Overview: Why icesat2DB?#

icesat2DB is a scalable Python package built to simplify working with ICESat-2 (Ice, Cloud, and land Elevation Satellite 2) data. It offers intuitive modules for processing, querying, and analyzing ICESat-2 data stored in tileDB databases.

The motivation behind icesat2DB#

Working with ICESat-2 data in its raw HDF5 format can be challenging due to:

  • Complex data structure: ICESat-2 files are organized by orbit, making it inefficient for users interested in specific regions.

  • High redundancy: Users often need only a few metrics from across different products for each footprint, yet each HDF5 file contains extensive redundant information, leading to excessive disk and network load.

  • Filter challenges: When working with raw ICESat-2 HDF5 files, researchers encounter a large volume of data, including many low-quality shots that are not suitable for scientific analysis. Although the raw HDF5 files contain various quality-related flags and variables, these filters are not pre-applied.

icesat2DB was designed to address these issues by providing an efficient, pre-filtered tileDB database system for the ICESat-2 ATL08 land and vegetation product.

What icesat2DB enables#

By overcoming ICESat-2’s high dimensionality and spatial complexities, icesat2DB offers powerful capabilities that simplify data access and analysis, including:

  • Efficient, region-specific querying: Quickly filter data by regions, variables, and time intervals for targeted analysis.

  • Advanced geospatial querying: Harness tileDB for spatially enabled data retrieval within specified boundaries.

  • Distributed processing: Leverage parallel engines to parallelize and scale data processing, ensuring large-scale ICESat-2 datasets are handled efficiently.

By abstracting the complexity of raw ICESat-2 HDF5 files, icesat2DB helps researchers to focus on their scientific objectives without data management bottlenecks.

What does processing mean in icesat2DB?#

Processing within icesat2DB involves the following steps:

  • Data Transformation: Conversion of raw HDF5 granules into TileDB arrays for efficient storage and querying.

  • Spatial and Temporal Restructuring: Reorganizing the data from orbit-based granules into a spatially and temporally indexed format to facilitate region-specific and time-based analyses.
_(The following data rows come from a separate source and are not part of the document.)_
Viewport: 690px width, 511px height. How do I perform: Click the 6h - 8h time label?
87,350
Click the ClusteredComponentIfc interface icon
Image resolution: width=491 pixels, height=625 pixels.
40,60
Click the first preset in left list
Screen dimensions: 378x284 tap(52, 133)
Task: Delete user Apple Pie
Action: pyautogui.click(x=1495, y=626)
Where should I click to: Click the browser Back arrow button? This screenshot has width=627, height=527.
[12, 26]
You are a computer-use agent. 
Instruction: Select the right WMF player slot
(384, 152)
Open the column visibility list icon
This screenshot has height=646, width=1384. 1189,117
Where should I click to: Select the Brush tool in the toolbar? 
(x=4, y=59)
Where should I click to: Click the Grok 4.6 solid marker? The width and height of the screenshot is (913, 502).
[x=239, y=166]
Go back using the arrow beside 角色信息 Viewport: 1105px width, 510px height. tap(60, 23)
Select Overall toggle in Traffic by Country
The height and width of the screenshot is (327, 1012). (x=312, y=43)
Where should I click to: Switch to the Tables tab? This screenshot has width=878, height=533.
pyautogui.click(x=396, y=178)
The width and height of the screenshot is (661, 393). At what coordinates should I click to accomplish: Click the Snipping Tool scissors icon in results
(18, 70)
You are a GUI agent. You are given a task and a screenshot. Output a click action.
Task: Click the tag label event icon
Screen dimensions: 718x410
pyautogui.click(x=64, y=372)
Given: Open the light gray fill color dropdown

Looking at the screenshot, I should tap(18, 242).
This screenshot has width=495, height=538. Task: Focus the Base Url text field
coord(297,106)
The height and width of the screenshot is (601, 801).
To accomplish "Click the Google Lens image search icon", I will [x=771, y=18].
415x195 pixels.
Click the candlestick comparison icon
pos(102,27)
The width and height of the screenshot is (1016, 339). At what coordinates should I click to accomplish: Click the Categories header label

  • Filtering: Applying user-defined filters, such as quality flags or exclusion criteria, to reduce data size and focus on relevant observations.

  • Metadata Enhancement: Adding metadata that improves dataset usability, such as variable descriptions and dataset provenance information.

It is important to note that icesat2DB maintains the scientific integrity of the original ICESat-2 measurements. No temporal aggregation, spatial binning, or correction factors are applied unless explicitly requested by the user.

ICESat-2 data structure and icesat2DB’s solution#

ICESat-2’s multi-dimensional data—spanning time, space, and height—presents unique challenges in processing and interpretation. icesat2DB simplifies these complexities by aligning data dimensions and providing intuitive modules for accessing and manipulating data. Users can:

  • Filter ICESat-2 data by time and space: Retrieve data within specified geographic or temporal ranges.

  • Merge and unify ICESat-2 products: Integrate multiple ICESat-2 products for smooth, consolidated analyses.

  • Perform spatial operations: Execute custom spatial queries based on user-defined boundaries.

Core components of icesat2DB#

icesat2DB’s two primary modules facilitate data processing and access:

  1. icesat2db.IceSat2Processor: This component manages data processing tasks, ensuring efficient handling and integrity across large ICESat-2 datasets. It includes features for: - Transforming orbit-based HDF5 data into spatially and temporally indexed TileDB arrays. - Filtering and validating data during processing.

  2. icesat2db.IceSat2Provider: The high-level module for querying ICESat-2 data stored in tileDB arrays. It retrieves data as Pandas DataFrames or xarray Datasets, enabling users to specify variables, apply spatial filters, and set time ranges.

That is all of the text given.